HORSERADISH-MAYO

Author: Theresa
August 16, 2012

Now that I live on a fixed income, I have to be cautious about how I spend my money. I don’t dare try any “new” products on the market… you know, in case I don’t like the purchase then I would have to toss it away or give it away and lose my money.

 

I listen to what others have to say about “new” products and “new” foods. So far, that method has ended up saving me a small fortune. It has never failed me before, but the other day, all that changed.

 

I had heard about a new sauce that was a cross between mustard and chili. I tried it at my friend’s house one night when I spread the sauce on a hamburger. It was so delicious and spicy enough to perk up the taste buds to a point that I had a second burger slathered with the “sweet chili heat”. My friend was right… she knew I would love it and I certainly did.

 

When my friend told me about horseradish-mayo, I was anxious to try it. I am used to very hot chili spices because my husband was Indian and I did mostly Indian cooking during our thirty plus year marriage. I can take the gum stripping chili heat just like any Indian can. Oh, yes I can… I’m tough.

 

Well, I didn’t try the horseradish-mayo at my friend’s house. I bought my own jar of it. I could barely wait to make myself a roast beef sandwich and spread some of that good stuff on it.

 

It was an incredibly hot and humid day so I decided not to cook for supper. A sandwich was all I needed or wanted at that point. I guess I was a bit sloppy when I spread the horseradish-mayo on the bread because I got a gob of it on my thumb. Instinctively, I licked it off and that’s when my world almost ended.

 

The intense heat of it caused me to shriek and stomp around the kitchen while my eyebrows melted and slide off the sides of my face. My nostrils flared like a wild horse’s. My lips turned inside out and yards of drool spewed from the tip of my tongue and from my gaping oral cavity. My face turned purple. It caused me to beat my own head in an attempt to try to distract myself from the intense pain of the horseradish-mayo. Sweat spurted out of every pore on my anatomy. I was really afraid that the intensity of the heat would cause all my hair to fall out. Holy crap! That was the nastiest thing that I have ever allowed to pass between my lips.

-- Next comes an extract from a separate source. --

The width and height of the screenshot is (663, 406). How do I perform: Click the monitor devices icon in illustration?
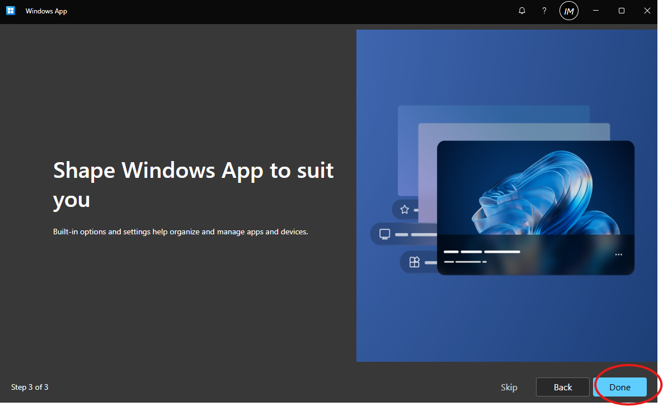point(384,234)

When my raging had died down a little, I realized that I was staring at my roast beef sandwich on which I had liberally spread this demonic recipe from Hades. I opened the sandwich and scraped and scraped at it to remove any traces of horseradish-mayo. I did eat the sandwich in the end, but even though there was precious little horseradish-mayo left on it, it was still intense and I suffered through every single bite of it. I decided to gift the rest of the jar to my dear friend, the one who suggested that I would love it. Now, that is money well spent.

 

All new food products have taste testers. I would really like to meet the individual who passed this one on to unsuspecting people after doing the taste testing. I’m positive that that will never happen though, because I doubt that they can get that drooling bald bastard off the ceiling. President’s Choice taste testing lab won’t be needing a sprinkler system for a very long time.

 

THE END

One Response to “HORSERADISH-MAYO”

  1. marybelle Says:

    Now THAT was FUNNY!!!! Your use of hyperbole (exaggeration) gives it real color – my mouth felt burnt after reading it. Thanks.